On August 8, the Obama Administration announced it would begin granting waivers to states to allow them to opt out of the requirements of No Child Left Behind. But there’s a catch: If a state desires to obtain a waiver, it must also agree to sign on to requirements the Obama Administration sets forth.
In response, last Friday Chairman John Kline (R–MN) of the House Education and the Workforce Committee stated:
…the Obama Administration seems determined to override Congressional efforts to reform the law and enact a backdoor education agenda. Secretary of Education Arne Duncan continues to push forward an ill-conceived plan to offer states and school districts waivers in exchange for reforms rooted not in the law but in the secretary’s own education agenda.
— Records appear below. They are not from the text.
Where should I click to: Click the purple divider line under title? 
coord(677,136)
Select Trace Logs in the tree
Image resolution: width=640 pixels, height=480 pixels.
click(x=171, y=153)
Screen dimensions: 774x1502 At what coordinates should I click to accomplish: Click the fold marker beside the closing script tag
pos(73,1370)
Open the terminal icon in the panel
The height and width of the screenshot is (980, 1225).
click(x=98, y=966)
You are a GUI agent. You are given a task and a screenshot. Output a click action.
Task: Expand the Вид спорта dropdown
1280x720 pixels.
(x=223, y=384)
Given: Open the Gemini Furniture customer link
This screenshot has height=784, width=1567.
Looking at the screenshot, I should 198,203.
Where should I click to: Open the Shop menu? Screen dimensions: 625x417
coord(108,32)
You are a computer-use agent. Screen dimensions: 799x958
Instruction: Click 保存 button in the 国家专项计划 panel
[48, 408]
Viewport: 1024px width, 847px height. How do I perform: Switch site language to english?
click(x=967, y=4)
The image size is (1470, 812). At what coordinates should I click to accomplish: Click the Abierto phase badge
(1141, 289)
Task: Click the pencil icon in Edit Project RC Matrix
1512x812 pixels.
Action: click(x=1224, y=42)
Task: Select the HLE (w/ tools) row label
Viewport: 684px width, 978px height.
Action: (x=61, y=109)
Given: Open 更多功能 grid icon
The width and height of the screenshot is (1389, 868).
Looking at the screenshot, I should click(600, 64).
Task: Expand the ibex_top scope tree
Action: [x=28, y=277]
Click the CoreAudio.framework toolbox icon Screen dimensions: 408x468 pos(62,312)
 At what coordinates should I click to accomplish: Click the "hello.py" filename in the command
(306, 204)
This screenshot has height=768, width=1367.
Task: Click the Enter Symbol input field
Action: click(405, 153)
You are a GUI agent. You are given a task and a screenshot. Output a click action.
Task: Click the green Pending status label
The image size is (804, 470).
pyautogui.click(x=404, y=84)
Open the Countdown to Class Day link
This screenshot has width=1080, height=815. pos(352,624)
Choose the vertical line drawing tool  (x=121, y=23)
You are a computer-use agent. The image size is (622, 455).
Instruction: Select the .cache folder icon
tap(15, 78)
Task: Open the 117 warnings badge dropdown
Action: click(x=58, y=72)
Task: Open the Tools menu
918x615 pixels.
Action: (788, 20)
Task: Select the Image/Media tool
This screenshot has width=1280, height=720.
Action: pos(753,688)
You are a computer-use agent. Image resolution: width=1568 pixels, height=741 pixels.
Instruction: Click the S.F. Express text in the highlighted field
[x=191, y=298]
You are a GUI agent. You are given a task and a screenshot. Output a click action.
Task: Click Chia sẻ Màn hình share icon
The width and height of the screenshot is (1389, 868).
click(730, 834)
While the White House has the authority to grant waivers, the President does not have the power to sidestep legislative powers and lure states to accept his education agenda. As Russ Whitehurst of the Brookings Institution asserted:
It is one thing for an administration to grant waivers to states.… It is quite another thing to grant state waivers conditional on compliance with a particular reform agenda that is dramatically different from existing law.
And exactly what states will be required to adopt in exchange for a waiver remains unclear. As the House Education Committee noted in its press release: “Despite…efforts to gain more details about what these conditional waivers may entail, the Secretary refuses to provide any information about the administration’s controversial proposal.”
While Obama is pushing his education agenda on states, he is doing so under the guise of flexibility. Yet, temporary relief bound by the strings of greater federal regulation is anything but flexible.
For nearly five decades, Washington has attempted to improve schools with top-down policies. Rather than helping students achieve, this has only extended federal overreach. Pulling states more tightly into the grip of central government will do nothing to loosen the red tape ensnaring the nation’s education system.
States need education reform that offers true flexibility—allowing states to meet the needs of students rather than toe the line set by Washington.
Promisingly, over the last few months, Representative Kline (R–MN) and Representative Duncan Hunter (R–CA) have introduced a series of reforms that aim to free states from the accumulating years of federal regulation and allow them to use their education dollars as they deem best instead of as the federal government demands.
Reforms that move Washington out of the way give states the freedom to fulfill their responsibilities to students, families, and communities in providing children a quality education. The nation needs a wave of real reform—not waivers that only pose as such.